▶ _Goal_
Rewrite the lines between the one holding "Where should I click to: Click US" and the one holding "click(x=28, y=8)", inclusive, swapping "Racing Point" for "Red Bull" and leaving everything else unchanged.

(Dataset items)
########################################

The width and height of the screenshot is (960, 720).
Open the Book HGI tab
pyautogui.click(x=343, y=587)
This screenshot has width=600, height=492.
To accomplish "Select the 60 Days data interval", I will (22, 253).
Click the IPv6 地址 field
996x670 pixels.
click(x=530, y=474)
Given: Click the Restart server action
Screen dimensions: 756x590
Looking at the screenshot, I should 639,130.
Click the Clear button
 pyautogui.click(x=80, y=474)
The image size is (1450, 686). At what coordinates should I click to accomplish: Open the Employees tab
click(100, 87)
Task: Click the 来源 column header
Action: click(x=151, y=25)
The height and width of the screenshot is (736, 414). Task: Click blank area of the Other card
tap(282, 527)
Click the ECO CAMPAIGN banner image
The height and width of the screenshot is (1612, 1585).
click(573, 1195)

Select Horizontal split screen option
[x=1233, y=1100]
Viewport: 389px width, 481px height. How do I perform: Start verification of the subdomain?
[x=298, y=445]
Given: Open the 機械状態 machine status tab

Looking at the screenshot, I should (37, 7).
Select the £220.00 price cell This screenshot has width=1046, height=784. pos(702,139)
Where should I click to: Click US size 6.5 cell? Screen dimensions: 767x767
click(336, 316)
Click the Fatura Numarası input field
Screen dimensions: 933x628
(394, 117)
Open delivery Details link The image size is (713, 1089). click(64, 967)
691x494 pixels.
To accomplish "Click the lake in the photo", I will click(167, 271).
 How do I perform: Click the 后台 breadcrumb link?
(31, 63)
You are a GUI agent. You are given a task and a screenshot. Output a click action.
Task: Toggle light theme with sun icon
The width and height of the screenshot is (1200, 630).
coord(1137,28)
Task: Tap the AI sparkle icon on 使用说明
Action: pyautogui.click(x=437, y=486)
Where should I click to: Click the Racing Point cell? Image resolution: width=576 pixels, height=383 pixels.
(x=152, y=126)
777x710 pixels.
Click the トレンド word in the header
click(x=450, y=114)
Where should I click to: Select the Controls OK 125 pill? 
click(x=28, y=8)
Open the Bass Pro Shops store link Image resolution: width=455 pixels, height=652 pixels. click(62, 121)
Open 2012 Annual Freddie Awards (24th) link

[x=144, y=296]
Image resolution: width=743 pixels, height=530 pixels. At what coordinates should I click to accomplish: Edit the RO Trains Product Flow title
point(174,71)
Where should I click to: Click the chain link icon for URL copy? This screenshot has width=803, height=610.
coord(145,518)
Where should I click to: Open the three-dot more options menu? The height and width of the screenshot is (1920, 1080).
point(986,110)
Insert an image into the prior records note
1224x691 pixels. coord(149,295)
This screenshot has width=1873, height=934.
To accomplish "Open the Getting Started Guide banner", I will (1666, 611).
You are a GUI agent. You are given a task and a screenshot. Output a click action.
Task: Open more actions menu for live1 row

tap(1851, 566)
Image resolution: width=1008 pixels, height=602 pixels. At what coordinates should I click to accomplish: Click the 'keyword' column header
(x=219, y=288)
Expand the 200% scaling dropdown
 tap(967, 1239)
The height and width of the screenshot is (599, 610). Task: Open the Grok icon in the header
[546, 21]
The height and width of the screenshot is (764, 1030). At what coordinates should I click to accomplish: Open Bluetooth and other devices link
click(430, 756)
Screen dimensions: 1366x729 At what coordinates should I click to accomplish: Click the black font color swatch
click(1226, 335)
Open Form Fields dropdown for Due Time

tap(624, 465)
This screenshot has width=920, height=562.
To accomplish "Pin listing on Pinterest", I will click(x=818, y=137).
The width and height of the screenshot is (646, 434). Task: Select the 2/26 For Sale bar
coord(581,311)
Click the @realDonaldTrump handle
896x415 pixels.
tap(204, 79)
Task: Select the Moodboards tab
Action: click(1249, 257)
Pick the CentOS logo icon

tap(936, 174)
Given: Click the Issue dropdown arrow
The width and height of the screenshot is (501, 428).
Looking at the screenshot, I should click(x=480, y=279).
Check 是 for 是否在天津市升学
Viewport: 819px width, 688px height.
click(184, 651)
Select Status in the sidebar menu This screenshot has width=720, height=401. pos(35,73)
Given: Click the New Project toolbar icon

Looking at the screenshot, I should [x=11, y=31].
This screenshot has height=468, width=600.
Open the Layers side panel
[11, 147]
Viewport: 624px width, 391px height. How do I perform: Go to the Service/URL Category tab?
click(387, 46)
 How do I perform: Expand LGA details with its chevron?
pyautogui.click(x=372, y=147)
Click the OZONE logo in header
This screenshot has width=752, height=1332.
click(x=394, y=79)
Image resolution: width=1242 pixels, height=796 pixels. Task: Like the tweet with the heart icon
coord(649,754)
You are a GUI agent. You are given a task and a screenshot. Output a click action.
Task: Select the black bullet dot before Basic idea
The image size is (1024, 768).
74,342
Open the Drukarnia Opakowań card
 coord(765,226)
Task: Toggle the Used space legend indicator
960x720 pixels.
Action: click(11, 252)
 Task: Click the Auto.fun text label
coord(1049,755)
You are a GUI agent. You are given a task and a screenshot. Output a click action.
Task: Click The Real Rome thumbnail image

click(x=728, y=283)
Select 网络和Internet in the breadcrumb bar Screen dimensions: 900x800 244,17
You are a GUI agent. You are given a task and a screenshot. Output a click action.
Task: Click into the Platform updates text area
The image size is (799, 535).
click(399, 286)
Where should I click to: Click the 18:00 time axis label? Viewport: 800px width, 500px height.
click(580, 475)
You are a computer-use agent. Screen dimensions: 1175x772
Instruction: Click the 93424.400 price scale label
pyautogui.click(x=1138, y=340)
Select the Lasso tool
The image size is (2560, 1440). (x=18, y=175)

########################################

▶ _Answer in full_
Where should I click to: Click US size 6.5 cell? Screen dimensions: 767x767
click(336, 316)
Click the Fatura Numarası input field
Screen dimensions: 933x628
(394, 117)
Open delivery Details link The image size is (713, 1089). click(64, 967)
691x494 pixels.
To accomplish "Click the lake in the photo", I will click(167, 271).
 How do I perform: Click the 后台 breadcrumb link?
(31, 63)
You are a GUI agent. You are given a task and a screenshot. Output a click action.
Task: Toggle light theme with sun icon
The width and height of the screenshot is (1200, 630).
coord(1137,28)
Task: Tap the AI sparkle icon on 使用说明
Action: pyautogui.click(x=437, y=486)
Where should I click to: Click the Red Bull cell? Image resolution: width=576 pixels, height=383 pixels.
(x=152, y=126)
777x710 pixels.
Click the トレンド word in the header
click(x=450, y=114)
Where should I click to: Select the Controls OK 125 pill? 
click(x=28, y=8)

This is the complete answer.